O desemprego durante a pandemia de Covid-19 bateu um novo recorde em novembro, segundo dados divulgados pelo Instituto Brasileiro de Geografia e Estatística (IBGE) nesta quarta-feira.
De acordo com o levantamento, o País encerrou novembro com 14 milhões de desempregados, crescimento de 2% em relação a outubro, quando havia 13,8 milhões de desempregados. Se comparado a maio, quando a pesquisa foi iniciada, o aumento é de 38,6%.
Com os índices, a taxa de desemprego ficou em 14,2% em novembro, 14,1% no mês anterior e 10,7% em maio. Os dados são da última edição da PNAD Covid-19, lançada neste ano pelo IBGE para identificar os impactos da pandemia no mercado de trabalho.
“Esse aumento da população desocupada ocorreu, principalmente, na região Nordeste. Nas demais regiões ficou estável, sendo que no Sul houve queda na desocupação”, disse a coordenadora da pesquisa, Maria Lucia Viera.
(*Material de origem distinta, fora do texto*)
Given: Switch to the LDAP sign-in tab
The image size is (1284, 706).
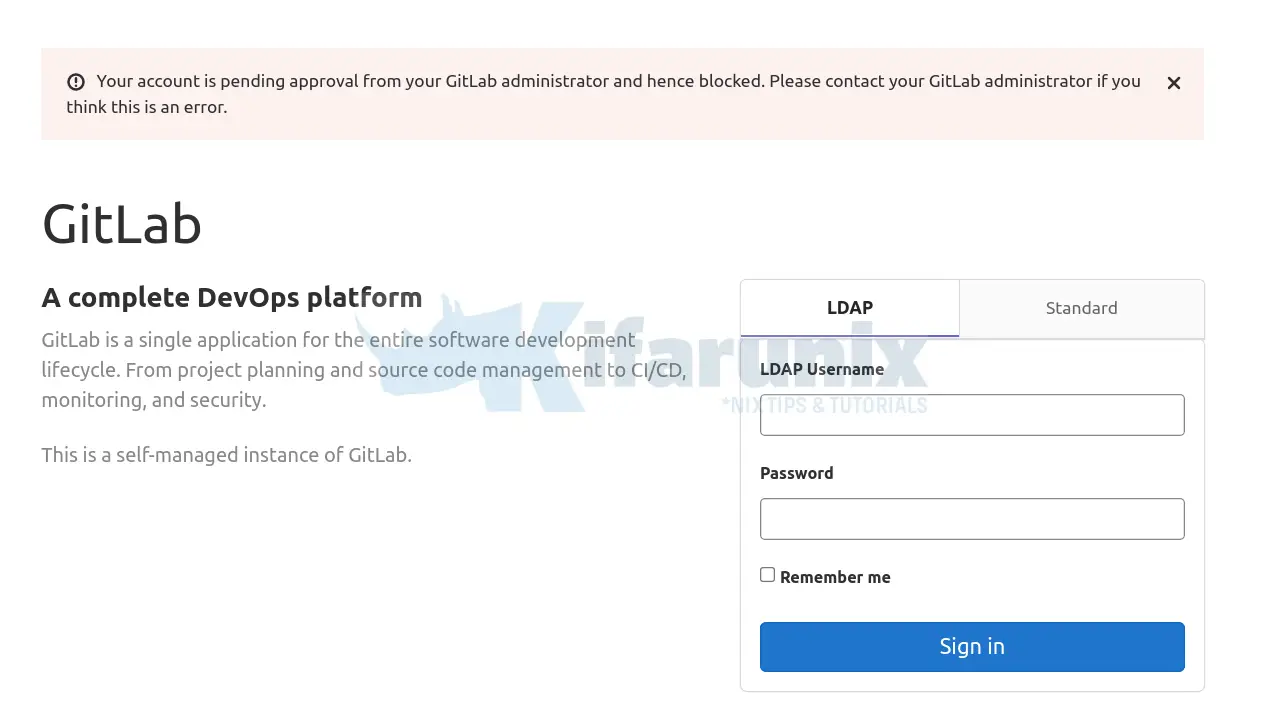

De acordo com o IBGE, o crescimento de desempregados pode estar relacionado com a redução e perspectiva de término do auxílio emergencial. “A redução do auxílio pode estar fazendo sim com que as pessoas precisem retornar ao mercado de trabalho”, ressaltou a pesquisadora.
Houve uma queda de 1,2% na proporção de residências que receberam algum auxílio relacionado à pandemia – passando de 42,2% em outubro para 41% em novembro, de acordo com o órgão.
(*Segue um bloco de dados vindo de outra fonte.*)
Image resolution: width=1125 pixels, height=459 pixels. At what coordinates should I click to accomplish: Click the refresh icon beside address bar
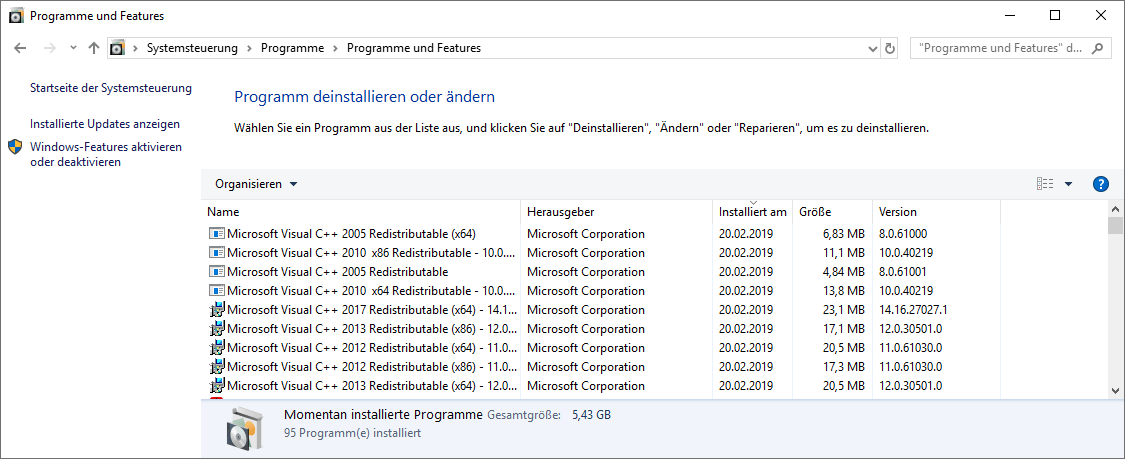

As regiões Norte e Nordeste foram as regiões com os maiores percentuais: 57,0% e 55,3%, respectivamente.
População ocupada
O índice de população ocupada subiu para 84,7 milhões, representando um aumento de 0,6% em relação a outubro, quando o índice era de 84,1 milhões. Esta foi a primeira vez desde o início da pandemia que o contingente apresentou um aumento.
Contudo, o nível de ocupação segue baixo. Em novembro, o percentual foi de 49,6%. “A população ocupada se aproximou do patamar de março, apesar da taxa de desocupação maior. Isso porque temos mais pessoas pressionando o mercado de trabalho em busca de uma ocupação. Esses números refletem a flexibilização das medidas de distanciamento social, com mais pessoas mês a mês deixando de estar fora da força de trabalho”, disse a pesquisadora.
Os dados indicam que houve um crescimento no número de horas efetivamente trabalhadas, passando de 35,7 horas em outubro para 36,1 horas em novembro.
Além disso, o IBGE aponta que 94,8% da população ocupada não estava afastada do trabalho que tinha. Em outubro, o índice era de 94,4%.
Os que trabalhavam de forma remota representavam um percentual de 9,1% (7,3 milhões de pessoas) da população ocupada. Em outubro, essa fatia era de 9,6% (7,6 milhões de pessoas).